--- Dataset content Enclosed Below ---

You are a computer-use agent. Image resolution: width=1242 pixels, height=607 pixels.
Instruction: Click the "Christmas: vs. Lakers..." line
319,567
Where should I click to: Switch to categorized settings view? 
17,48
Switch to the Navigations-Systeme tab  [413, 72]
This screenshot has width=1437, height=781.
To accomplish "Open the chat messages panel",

--- End of Enclosed Dataset content ---
--- Dataset content Enclosed Below ---

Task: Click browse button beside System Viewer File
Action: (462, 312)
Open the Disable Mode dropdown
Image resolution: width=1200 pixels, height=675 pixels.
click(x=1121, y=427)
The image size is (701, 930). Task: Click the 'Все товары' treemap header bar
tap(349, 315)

--- End of Enclosed Dataset content ---

**Work to be completed:** When the line with "This screenshot has width=1437, height=781." is reached in the data above, begin copying, and stop after the line with "the chat messages"; copy each line exactly, both ends included.

**Solution for this task:**
This screenshot has width=1437, height=781.
To accomplish "Open the chat messages panel",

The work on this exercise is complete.